I officially have spring fever. I have diagnosed myself. I don’t even need a search on the google machine and I don’t need WebMD. Symptoms include: heart swelling at the sound of birds chirping, not being able to leave a store without a plant purchase, countless hours spent in Target outdoor section, excessive planting of herbs and flowers, not being able to sit indoors, incessant talking about grass, trees, and landscaping, purchasing of new garden gloves and cute watering cans, and only able to eat foods made on an outdoor grill or foods that yell “IT’S SPRING EAT ME!”
So, obviously, I have a wish list. Here’s what I’m wanting to put on my porch and my deck this year.

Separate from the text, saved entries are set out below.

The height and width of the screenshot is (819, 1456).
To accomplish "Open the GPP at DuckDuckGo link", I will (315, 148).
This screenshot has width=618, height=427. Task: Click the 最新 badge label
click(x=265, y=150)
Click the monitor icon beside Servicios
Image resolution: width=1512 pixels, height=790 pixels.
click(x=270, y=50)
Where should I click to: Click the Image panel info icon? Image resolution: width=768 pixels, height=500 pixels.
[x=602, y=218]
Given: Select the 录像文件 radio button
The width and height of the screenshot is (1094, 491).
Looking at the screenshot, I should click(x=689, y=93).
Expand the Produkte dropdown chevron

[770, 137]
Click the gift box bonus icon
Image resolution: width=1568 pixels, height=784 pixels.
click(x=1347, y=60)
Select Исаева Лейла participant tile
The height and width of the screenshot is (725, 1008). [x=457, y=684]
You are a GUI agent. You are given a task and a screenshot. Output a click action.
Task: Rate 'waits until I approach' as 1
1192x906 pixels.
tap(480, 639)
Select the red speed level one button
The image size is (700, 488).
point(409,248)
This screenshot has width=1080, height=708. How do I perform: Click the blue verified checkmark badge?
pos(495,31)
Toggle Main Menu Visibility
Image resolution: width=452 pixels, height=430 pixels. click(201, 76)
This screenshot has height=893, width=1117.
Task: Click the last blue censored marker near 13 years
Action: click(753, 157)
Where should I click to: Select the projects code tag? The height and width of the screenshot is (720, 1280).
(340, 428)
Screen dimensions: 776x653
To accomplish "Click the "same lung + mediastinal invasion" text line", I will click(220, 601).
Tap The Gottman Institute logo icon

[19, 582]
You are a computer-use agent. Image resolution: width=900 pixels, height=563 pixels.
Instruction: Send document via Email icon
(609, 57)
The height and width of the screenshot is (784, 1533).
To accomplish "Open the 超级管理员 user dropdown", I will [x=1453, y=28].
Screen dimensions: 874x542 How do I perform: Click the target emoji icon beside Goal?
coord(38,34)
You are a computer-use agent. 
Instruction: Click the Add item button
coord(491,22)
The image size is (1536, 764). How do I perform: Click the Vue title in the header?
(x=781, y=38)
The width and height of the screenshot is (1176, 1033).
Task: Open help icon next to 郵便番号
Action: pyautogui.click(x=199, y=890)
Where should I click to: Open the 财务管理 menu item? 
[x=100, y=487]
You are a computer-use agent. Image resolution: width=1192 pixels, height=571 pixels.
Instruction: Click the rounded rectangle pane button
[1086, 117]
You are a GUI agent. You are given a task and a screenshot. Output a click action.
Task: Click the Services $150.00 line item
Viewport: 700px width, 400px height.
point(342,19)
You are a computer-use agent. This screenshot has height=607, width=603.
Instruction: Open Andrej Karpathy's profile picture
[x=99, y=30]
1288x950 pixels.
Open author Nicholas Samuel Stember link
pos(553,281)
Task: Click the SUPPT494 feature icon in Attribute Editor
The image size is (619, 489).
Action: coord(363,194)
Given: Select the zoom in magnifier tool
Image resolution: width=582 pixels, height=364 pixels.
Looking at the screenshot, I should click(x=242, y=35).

This past winter was a long one. I was honestly unsure if it was going to end. When I finally saw Spring coming, I began to catch all the feels. I woke up and it was sunny and 60 degrees and my entire inside world began to change with the outside. I began to feel hopeful and more energetic. And then, the next day, it rained. And I wasn’t mad at the rain like I usually am because I am a grown person and I have things to do and rain makes those things harder and less fun. Instead, I began thinking about the rhythm of the cold and the warmth and rain and dryness. It’s all part of this plan that is so much bigger than our plans. This death and life cycle is necessary and out of our hands. Certain parts of the cycle are easier to enjoy and bring so much hope to our souls. I am working out in my brain the parts of the cycle that are hard to enjoy… the purpose of them. While I am not resting until I feel like I’ve bottled every ounce of sunshine I can, I’m processing the winter that comes every year. I think Spring is meant to be enjoyed. It’s a time for planting and nurturing, for playing and watching. I am wondering about the hard parts. The parts that are maybe not meant to be enjoyed, but maybe they’re the path to get to the ones we enjoy. I didn’t do winter very well. I met my “limit” or my “capacity” for it and was DONE. And now that the easy part is here, the part where everyday looks like a painting and a gift, I’m thinking about how we all made it through the hard part and now we are on the other side. And maybe HOW we make it through the hard part is the purpose of the winter and spring is the gift.